_Stored data entries_:
__________
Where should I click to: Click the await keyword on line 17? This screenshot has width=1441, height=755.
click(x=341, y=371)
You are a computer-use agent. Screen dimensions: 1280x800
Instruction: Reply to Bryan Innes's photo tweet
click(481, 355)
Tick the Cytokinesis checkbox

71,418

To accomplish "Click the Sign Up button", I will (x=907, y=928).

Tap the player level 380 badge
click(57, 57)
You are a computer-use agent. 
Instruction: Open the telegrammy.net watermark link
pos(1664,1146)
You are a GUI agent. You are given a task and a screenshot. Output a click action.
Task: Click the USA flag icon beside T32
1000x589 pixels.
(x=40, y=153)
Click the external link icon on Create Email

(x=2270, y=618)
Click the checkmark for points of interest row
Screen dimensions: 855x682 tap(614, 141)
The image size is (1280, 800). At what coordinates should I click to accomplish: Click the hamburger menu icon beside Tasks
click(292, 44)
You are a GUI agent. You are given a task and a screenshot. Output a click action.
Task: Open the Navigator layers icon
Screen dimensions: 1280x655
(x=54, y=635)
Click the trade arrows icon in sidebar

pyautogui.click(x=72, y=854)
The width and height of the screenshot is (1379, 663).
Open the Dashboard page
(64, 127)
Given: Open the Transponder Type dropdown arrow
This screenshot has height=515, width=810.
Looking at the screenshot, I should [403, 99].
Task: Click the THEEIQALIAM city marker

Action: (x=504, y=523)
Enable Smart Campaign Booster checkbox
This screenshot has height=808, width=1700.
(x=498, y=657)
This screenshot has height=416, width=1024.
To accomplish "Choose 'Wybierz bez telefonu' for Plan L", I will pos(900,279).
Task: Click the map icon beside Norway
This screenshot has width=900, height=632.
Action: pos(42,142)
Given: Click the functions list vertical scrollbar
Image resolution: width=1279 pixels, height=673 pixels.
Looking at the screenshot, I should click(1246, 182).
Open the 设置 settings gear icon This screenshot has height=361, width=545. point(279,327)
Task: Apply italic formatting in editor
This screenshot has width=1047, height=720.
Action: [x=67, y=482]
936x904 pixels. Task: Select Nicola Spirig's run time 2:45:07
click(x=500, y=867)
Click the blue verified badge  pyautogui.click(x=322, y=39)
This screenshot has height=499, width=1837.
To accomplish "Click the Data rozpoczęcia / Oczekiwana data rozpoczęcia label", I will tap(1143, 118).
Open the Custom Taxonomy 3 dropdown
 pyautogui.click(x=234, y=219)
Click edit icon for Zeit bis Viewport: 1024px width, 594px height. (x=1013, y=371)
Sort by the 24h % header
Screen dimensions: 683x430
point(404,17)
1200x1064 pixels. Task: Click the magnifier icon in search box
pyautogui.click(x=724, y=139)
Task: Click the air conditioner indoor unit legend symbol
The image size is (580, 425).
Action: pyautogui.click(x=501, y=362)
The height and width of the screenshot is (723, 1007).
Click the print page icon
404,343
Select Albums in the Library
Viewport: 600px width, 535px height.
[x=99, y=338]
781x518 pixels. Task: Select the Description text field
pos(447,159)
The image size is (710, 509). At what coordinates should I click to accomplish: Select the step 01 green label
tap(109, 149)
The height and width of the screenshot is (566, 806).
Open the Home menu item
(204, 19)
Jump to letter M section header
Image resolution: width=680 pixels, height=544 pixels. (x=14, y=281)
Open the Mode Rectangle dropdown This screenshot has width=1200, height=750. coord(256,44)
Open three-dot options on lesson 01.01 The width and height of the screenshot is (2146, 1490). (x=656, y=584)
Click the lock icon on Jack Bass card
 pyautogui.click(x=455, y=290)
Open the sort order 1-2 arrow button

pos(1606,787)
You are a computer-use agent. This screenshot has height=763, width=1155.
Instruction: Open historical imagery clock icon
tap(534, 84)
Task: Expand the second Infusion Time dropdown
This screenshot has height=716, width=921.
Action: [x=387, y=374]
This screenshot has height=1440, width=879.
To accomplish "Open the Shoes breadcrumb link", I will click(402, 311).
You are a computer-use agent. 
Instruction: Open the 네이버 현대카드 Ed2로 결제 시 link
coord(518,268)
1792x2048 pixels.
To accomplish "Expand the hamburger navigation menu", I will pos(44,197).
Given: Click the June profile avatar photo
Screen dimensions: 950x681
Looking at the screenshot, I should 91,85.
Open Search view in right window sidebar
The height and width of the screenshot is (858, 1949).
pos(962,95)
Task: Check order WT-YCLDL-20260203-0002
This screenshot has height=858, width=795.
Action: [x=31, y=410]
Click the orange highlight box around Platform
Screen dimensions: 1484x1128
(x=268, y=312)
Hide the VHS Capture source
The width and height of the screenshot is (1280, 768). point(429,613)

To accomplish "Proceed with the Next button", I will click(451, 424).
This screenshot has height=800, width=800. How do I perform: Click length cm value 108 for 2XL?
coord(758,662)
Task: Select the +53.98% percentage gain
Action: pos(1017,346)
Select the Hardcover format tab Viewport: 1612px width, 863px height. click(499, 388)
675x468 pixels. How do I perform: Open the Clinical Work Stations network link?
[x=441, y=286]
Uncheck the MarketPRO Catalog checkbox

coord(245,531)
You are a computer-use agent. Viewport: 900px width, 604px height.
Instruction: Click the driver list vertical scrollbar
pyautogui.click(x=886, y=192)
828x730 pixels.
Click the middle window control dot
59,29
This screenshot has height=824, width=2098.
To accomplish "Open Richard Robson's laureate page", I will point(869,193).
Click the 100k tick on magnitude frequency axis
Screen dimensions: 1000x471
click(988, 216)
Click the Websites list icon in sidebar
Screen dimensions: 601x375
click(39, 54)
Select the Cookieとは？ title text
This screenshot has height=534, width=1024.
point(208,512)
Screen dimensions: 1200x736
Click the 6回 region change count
__________
_EXERCISE GOAL_: Extract each record, keeping it identical to the original.

_TASK SOLUTION_:
Where should I click to: Click the await keyword on line 17? This screenshot has width=1441, height=755.
click(x=341, y=371)
You are a computer-use agent. Screen dimensions: 1280x800
Instruction: Reply to Bryan Innes's photo tweet
click(481, 355)
Tick the Cytokinesis checkbox

71,418

To accomplish "Click the Sign Up button", I will (x=907, y=928).

Tap the player level 380 badge
click(57, 57)
You are a computer-use agent. 
Instruction: Open the telegrammy.net watermark link
pos(1664,1146)
You are a GUI agent. You are given a task and a screenshot. Output a click action.
Task: Click the USA flag icon beside T32
1000x589 pixels.
(x=40, y=153)
Click the external link icon on Create Email

(x=2270, y=618)
Click the checkmark for points of interest row
Screen dimensions: 855x682 tap(614, 141)
The image size is (1280, 800). At what coordinates should I click to accomplish: Click the hamburger menu icon beside Tasks
click(292, 44)
You are a GUI agent. You are given a task and a screenshot. Output a click action.
Task: Open the Navigator layers icon
Screen dimensions: 1280x655
(x=54, y=635)
Click the trade arrows icon in sidebar

pyautogui.click(x=72, y=854)
The width and height of the screenshot is (1379, 663).
Open the Dashboard page
(64, 127)
Given: Open the Transponder Type dropdown arrow
This screenshot has height=515, width=810.
Looking at the screenshot, I should [403, 99].
Task: Click the THEEIQALIAM city marker

Action: (x=504, y=523)
Enable Smart Campaign Booster checkbox
This screenshot has height=808, width=1700.
(x=498, y=657)
This screenshot has height=416, width=1024.
To accomplish "Choose 'Wybierz bez telefonu' for Plan L", I will pos(900,279).
Task: Click the map icon beside Norway
This screenshot has width=900, height=632.
Action: pos(42,142)
Given: Click the functions list vertical scrollbar
Image resolution: width=1279 pixels, height=673 pixels.
Looking at the screenshot, I should click(1246, 182).
Open the 设置 settings gear icon This screenshot has height=361, width=545. point(279,327)
Task: Apply italic formatting in editor
This screenshot has width=1047, height=720.
Action: [x=67, y=482]
936x904 pixels. Task: Select Nicola Spirig's run time 2:45:07
click(x=500, y=867)
Click the blue verified badge  pyautogui.click(x=322, y=39)
This screenshot has height=499, width=1837.
To accomplish "Click the Data rozpoczęcia / Oczekiwana data rozpoczęcia label", I will tap(1143, 118).
Open the Custom Taxonomy 3 dropdown
 pyautogui.click(x=234, y=219)
Click edit icon for Zeit bis Viewport: 1024px width, 594px height. (x=1013, y=371)
Sort by the 24h % header
Screen dimensions: 683x430
point(404,17)
1200x1064 pixels. Task: Click the magnifier icon in search box
pyautogui.click(x=724, y=139)
Task: Click the air conditioner indoor unit legend symbol
The image size is (580, 425).
Action: pyautogui.click(x=501, y=362)
The height and width of the screenshot is (723, 1007).
Click the print page icon
404,343
Select Albums in the Library
Viewport: 600px width, 535px height.
[x=99, y=338]
781x518 pixels. Task: Select the Description text field
pos(447,159)
The image size is (710, 509). At what coordinates should I click to accomplish: Select the step 01 green label
tap(109, 149)
The height and width of the screenshot is (566, 806).
Open the Home menu item
(204, 19)
Jump to letter M section header
Image resolution: width=680 pixels, height=544 pixels. (x=14, y=281)
Open the Mode Rectangle dropdown This screenshot has width=1200, height=750. coord(256,44)
Open three-dot options on lesson 01.01 The width and height of the screenshot is (2146, 1490). (x=656, y=584)
Click the lock icon on Jack Bass card
 pyautogui.click(x=455, y=290)
Open the sort order 1-2 arrow button

pos(1606,787)
You are a computer-use agent. This screenshot has height=763, width=1155.
Instruction: Open historical imagery clock icon
tap(534, 84)
Task: Expand the second Infusion Time dropdown
This screenshot has height=716, width=921.
Action: [x=387, y=374]
This screenshot has height=1440, width=879.
To accomplish "Open the Shoes breadcrumb link", I will click(402, 311).
You are a computer-use agent. 
Instruction: Open the 네이버 현대카드 Ed2로 결제 시 link
coord(518,268)
1792x2048 pixels.
To accomplish "Expand the hamburger navigation menu", I will pos(44,197).
Given: Click the June profile avatar photo
Screen dimensions: 950x681
Looking at the screenshot, I should 91,85.
Open Search view in right window sidebar
The height and width of the screenshot is (858, 1949).
pos(962,95)
Task: Check order WT-YCLDL-20260203-0002
This screenshot has height=858, width=795.
Action: [x=31, y=410]
Click the orange highlight box around Platform
Screen dimensions: 1484x1128
(x=268, y=312)
Hide the VHS Capture source
The width and height of the screenshot is (1280, 768). point(429,613)

To accomplish "Proceed with the Next button", I will click(451, 424).
This screenshot has height=800, width=800. How do I perform: Click length cm value 108 for 2XL?
coord(758,662)
Task: Select the +53.98% percentage gain
Action: pos(1017,346)
Select the Hardcover format tab Viewport: 1612px width, 863px height. click(499, 388)
675x468 pixels. How do I perform: Open the Clinical Work Stations network link?
[x=441, y=286]
Uncheck the MarketPRO Catalog checkbox

coord(245,531)
You are a computer-use agent. Viewport: 900px width, 604px height.
Instruction: Click the driver list vertical scrollbar
pyautogui.click(x=886, y=192)
828x730 pixels.
Click the middle window control dot
59,29
This screenshot has height=824, width=2098.
To accomplish "Open Richard Robson's laureate page", I will point(869,193).
Click the 100k tick on magnitude frequency axis
Screen dimensions: 1000x471
click(988, 216)
Click the Websites list icon in sidebar
Screen dimensions: 601x375
click(39, 54)
Select the Cookieとは？ title text
This screenshot has height=534, width=1024.
point(208,512)
Screen dimensions: 1200x736
Click the 6回 region change count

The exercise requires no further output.